◆ **STORED DATA**:
******

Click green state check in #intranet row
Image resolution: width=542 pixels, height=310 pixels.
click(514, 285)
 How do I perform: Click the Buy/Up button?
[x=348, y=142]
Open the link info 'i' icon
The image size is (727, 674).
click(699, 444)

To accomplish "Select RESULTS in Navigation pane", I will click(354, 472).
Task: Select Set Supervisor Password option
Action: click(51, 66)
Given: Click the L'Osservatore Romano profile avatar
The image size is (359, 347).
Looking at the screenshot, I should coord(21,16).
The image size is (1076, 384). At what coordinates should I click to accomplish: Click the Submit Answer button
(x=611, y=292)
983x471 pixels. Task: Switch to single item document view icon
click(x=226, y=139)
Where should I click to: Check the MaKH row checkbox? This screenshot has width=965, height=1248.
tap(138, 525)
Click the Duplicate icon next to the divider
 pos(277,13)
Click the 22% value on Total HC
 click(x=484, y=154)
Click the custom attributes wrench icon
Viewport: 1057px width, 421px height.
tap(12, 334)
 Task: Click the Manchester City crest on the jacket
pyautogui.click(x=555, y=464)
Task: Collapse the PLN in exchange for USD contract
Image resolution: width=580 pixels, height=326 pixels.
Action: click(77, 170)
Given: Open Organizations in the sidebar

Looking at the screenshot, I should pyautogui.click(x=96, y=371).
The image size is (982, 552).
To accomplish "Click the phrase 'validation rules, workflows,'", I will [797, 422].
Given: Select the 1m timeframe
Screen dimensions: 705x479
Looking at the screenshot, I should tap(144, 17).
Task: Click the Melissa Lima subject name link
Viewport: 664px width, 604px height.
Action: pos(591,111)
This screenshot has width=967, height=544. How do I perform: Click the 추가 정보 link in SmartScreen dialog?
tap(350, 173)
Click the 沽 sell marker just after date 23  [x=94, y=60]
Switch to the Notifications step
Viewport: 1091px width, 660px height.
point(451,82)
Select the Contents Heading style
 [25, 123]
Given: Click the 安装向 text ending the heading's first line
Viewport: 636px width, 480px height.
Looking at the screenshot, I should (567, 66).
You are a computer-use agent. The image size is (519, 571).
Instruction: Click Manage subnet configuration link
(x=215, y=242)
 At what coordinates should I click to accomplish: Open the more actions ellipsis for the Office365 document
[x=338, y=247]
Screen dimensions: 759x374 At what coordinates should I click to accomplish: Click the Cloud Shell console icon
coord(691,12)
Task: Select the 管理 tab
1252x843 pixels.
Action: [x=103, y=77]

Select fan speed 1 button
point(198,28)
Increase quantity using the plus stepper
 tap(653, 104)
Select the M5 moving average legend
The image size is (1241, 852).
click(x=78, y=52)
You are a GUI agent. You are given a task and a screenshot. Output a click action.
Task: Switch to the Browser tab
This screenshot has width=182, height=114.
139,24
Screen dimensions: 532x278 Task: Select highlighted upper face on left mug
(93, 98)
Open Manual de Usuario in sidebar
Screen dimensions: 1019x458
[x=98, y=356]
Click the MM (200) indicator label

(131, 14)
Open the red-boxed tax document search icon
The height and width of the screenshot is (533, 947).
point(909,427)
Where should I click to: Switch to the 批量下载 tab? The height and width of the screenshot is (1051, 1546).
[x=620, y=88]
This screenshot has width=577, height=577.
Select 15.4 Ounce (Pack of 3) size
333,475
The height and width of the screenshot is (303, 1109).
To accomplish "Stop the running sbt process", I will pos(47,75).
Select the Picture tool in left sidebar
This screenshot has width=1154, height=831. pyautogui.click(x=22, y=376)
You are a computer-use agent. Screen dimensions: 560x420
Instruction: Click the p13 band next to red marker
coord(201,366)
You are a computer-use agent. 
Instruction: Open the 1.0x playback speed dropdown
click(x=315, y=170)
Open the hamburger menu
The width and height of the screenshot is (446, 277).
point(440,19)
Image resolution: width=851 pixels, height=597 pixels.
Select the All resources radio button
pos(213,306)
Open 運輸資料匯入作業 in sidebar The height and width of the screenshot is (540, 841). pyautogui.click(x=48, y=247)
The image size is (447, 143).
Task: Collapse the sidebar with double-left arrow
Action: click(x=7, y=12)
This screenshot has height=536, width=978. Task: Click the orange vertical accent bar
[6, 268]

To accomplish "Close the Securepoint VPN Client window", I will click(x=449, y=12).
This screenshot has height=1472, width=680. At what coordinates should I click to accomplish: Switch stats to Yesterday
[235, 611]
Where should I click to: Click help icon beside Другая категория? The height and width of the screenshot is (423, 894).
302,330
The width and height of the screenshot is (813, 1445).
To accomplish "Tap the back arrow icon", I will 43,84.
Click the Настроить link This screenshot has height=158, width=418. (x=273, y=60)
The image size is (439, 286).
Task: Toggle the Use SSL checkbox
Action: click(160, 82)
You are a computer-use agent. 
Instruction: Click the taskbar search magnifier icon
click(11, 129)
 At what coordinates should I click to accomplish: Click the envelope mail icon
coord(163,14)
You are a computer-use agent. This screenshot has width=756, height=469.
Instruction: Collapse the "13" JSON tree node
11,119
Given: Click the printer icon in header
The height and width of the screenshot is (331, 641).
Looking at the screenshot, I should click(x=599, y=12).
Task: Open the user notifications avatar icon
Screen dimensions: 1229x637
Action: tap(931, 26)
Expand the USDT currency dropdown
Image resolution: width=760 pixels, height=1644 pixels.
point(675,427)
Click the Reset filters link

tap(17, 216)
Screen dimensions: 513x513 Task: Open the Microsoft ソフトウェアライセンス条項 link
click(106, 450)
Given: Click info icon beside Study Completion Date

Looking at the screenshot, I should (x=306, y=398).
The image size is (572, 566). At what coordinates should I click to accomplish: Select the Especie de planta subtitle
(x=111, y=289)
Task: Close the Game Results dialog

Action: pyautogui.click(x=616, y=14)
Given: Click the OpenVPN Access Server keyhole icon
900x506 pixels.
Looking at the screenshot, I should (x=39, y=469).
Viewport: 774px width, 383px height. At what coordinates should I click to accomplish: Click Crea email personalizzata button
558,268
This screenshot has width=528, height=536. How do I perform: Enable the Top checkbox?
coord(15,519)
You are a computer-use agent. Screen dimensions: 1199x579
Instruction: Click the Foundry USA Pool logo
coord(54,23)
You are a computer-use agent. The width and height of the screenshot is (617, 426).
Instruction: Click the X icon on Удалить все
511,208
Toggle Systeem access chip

******

Gather every line of the listing above that contains the string "speed", counting case as significant.

◆ **PROBLEM SOLUTION**:
Select fan speed 1 button
Instruction: Open the 1.0x playback speed dropdown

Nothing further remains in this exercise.